◆ Given instruction:
Copy the following records word for word.

◆ Dataset records:
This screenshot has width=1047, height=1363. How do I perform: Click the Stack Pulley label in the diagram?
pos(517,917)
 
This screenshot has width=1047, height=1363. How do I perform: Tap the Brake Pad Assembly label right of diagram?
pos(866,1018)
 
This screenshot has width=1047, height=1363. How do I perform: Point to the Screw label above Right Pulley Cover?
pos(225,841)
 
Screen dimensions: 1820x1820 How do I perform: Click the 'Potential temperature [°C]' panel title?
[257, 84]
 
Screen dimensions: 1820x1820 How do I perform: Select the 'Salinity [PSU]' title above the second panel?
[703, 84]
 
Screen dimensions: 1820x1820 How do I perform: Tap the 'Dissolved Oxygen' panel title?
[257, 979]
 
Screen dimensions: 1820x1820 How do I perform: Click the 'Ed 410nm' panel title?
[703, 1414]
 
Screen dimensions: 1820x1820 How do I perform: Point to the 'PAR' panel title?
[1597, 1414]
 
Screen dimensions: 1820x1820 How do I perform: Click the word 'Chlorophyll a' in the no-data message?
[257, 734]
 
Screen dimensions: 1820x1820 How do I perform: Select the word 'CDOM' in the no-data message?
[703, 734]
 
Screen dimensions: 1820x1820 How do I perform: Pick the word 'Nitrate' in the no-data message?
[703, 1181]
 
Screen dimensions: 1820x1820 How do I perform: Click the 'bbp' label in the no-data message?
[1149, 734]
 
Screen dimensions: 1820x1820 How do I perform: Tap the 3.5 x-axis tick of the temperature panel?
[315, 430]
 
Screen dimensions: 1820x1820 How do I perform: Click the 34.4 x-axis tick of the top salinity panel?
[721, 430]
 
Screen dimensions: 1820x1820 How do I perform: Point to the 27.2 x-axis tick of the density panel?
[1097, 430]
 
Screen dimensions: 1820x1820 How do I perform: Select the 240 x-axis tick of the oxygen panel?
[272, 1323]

◆ Solution for this task:
This screenshot has width=1047, height=1363. How do I perform: Click the Stack Pulley label in the diagram?
pos(517,917)
 
This screenshot has width=1047, height=1363. How do I perform: Tap the Brake Pad Assembly label right of diagram?
pos(866,1018)
 
This screenshot has width=1047, height=1363. How do I perform: Point to the Screw label above Right Pulley Cover?
pos(225,841)
 
Screen dimensions: 1820x1820 How do I perform: Click the 'Potential temperature [°C]' panel title?
[257, 84]
 
Screen dimensions: 1820x1820 How do I perform: Select the 'Salinity [PSU]' title above the second panel?
[703, 84]
 
Screen dimensions: 1820x1820 How do I perform: Tap the 'Dissolved Oxygen' panel title?
[257, 979]
 
Screen dimensions: 1820x1820 How do I perform: Click the 'Ed 410nm' panel title?
[703, 1414]
 
Screen dimensions: 1820x1820 How do I perform: Point to the 'PAR' panel title?
[1597, 1414]
 
Screen dimensions: 1820x1820 How do I perform: Click the word 'Chlorophyll a' in the no-data message?
[257, 734]
 
Screen dimensions: 1820x1820 How do I perform: Select the word 'CDOM' in the no-data message?
[703, 734]
 
Screen dimensions: 1820x1820 How do I perform: Pick the word 'Nitrate' in the no-data message?
[703, 1181]
 
Screen dimensions: 1820x1820 How do I perform: Click the 'bbp' label in the no-data message?
[1149, 734]
 
Screen dimensions: 1820x1820 How do I perform: Tap the 3.5 x-axis tick of the temperature panel?
[315, 430]
 
Screen dimensions: 1820x1820 How do I perform: Click the 34.4 x-axis tick of the top salinity panel?
[721, 430]
 
Screen dimensions: 1820x1820 How do I perform: Point to the 27.2 x-axis tick of the density panel?
[1097, 430]
 
Screen dimensions: 1820x1820 How do I perform: Select the 240 x-axis tick of the oxygen panel?
[272, 1323]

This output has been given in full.